***** Exercise data

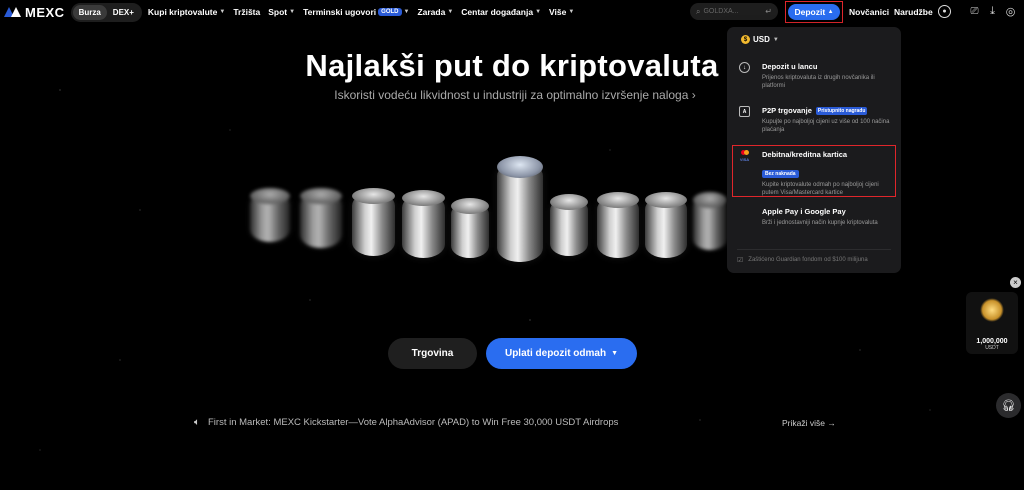  What do you see at coordinates (340, 12) in the screenshot?
I see `nav-label: Terminski ugovori` at bounding box center [340, 12].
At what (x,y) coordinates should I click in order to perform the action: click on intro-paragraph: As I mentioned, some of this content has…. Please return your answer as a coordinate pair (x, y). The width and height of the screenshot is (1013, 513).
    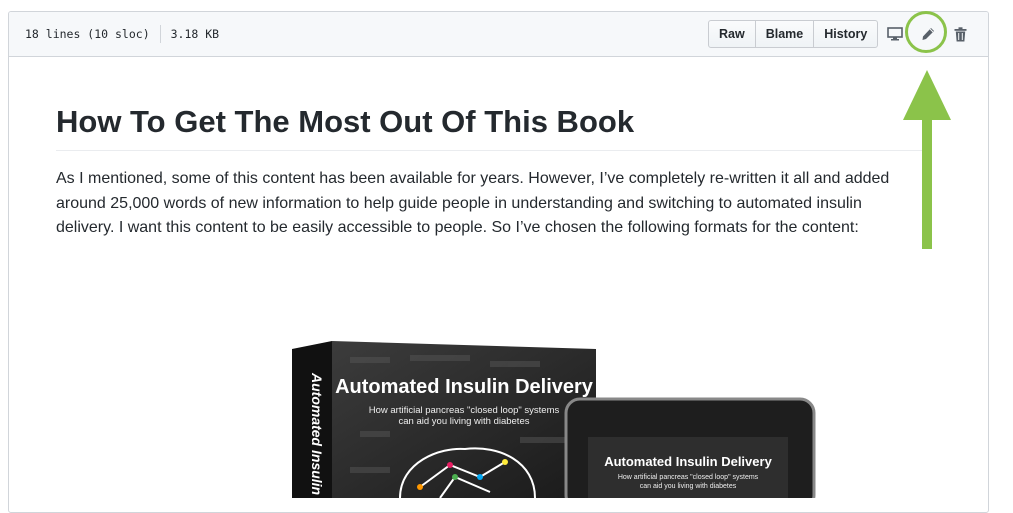
    Looking at the image, I should click on (473, 203).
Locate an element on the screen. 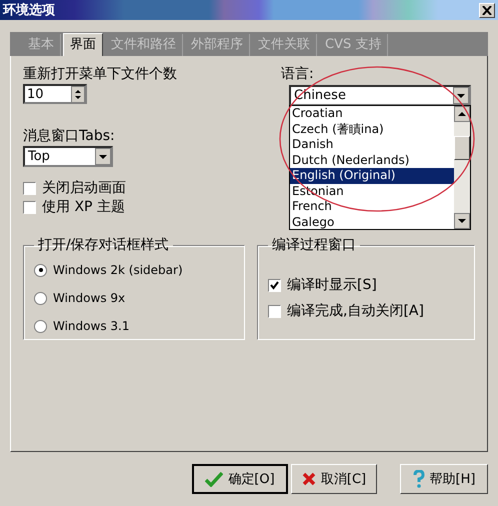 This screenshot has width=498, height=506. language-option: French is located at coordinates (372, 206).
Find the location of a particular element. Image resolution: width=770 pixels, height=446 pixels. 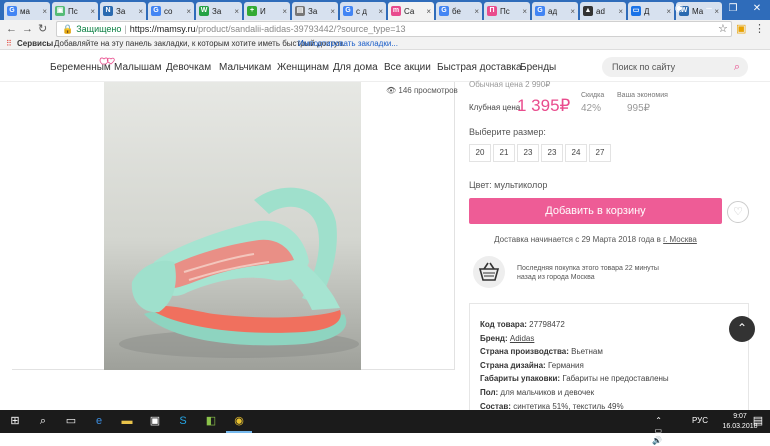

browser-tab: Gбе × is located at coordinates (459, 11).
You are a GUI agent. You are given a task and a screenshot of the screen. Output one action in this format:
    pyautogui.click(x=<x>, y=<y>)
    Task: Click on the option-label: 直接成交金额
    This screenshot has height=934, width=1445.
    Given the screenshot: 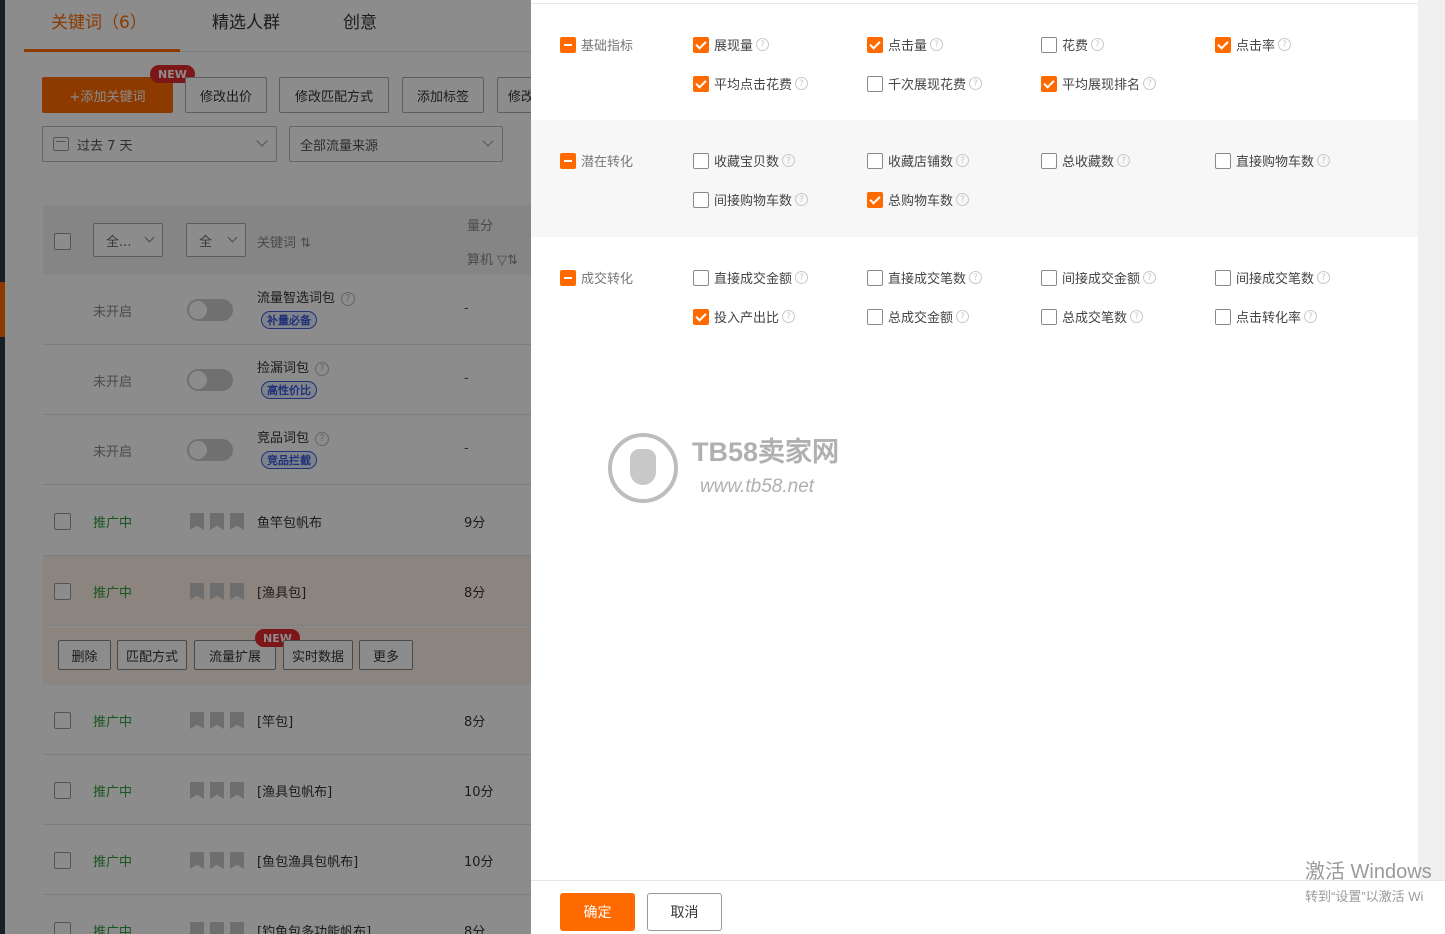 What is the action you would take?
    pyautogui.click(x=754, y=280)
    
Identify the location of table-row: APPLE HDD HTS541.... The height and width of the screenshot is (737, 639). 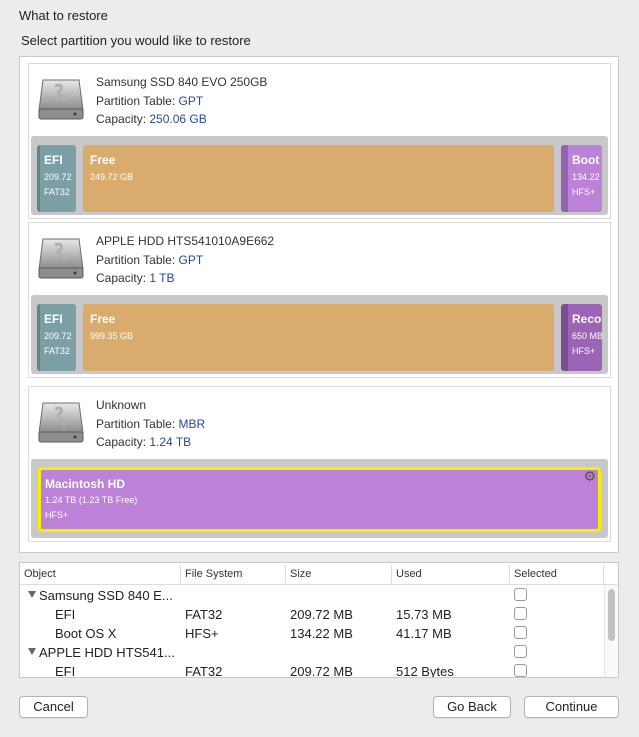
(312, 652).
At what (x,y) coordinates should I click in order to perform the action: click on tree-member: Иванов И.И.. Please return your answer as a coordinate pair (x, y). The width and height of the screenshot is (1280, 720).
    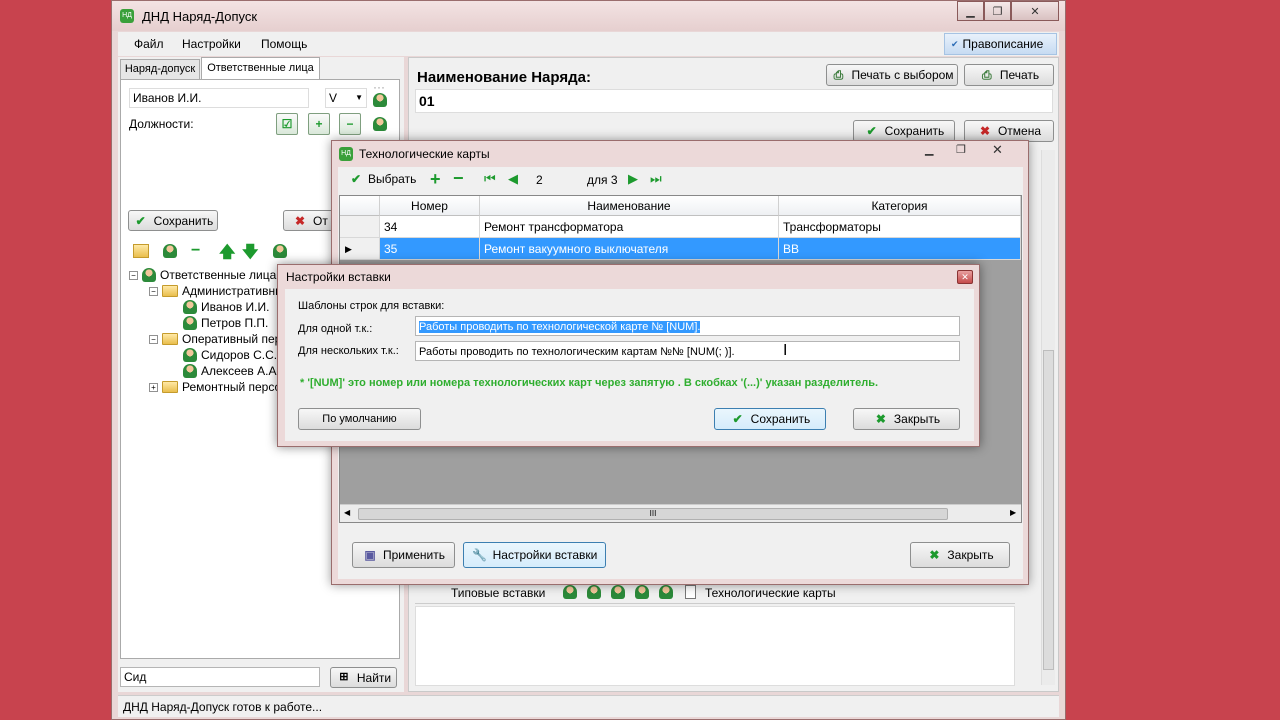
    Looking at the image, I should click on (226, 307).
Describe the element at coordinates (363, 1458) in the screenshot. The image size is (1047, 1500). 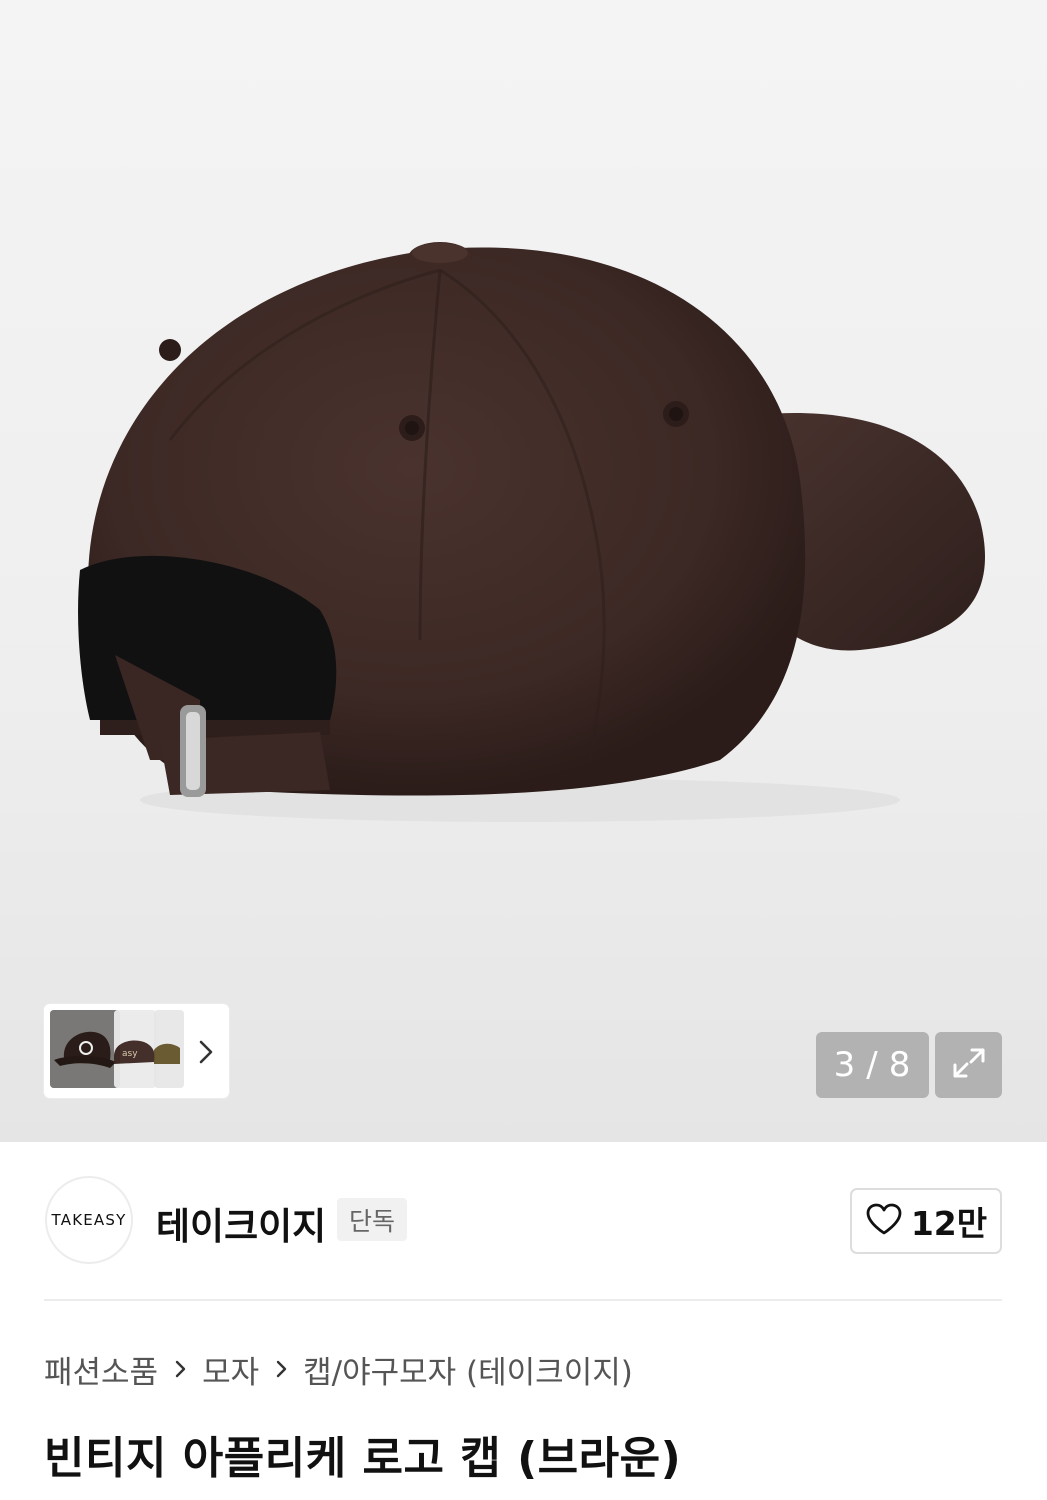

**********

→ **The task**:
Extract the lines of the records from the line containing "is (1280, 720)." through the end of the records, reproducing each one unchanged. Leave the pictures out of your answer.

→ **Result of the task**:
At what (x,y) coordinates should I click in order to perform the action: click on tree-member: Иванов И.И.. Please return your answer as a coordinate pair (x, y). The width and height of the screenshot is (1280, 720).
    Looking at the image, I should click on (226, 307).
Describe the element at coordinates (363, 1458) in the screenshot. The image size is (1047, 1500). 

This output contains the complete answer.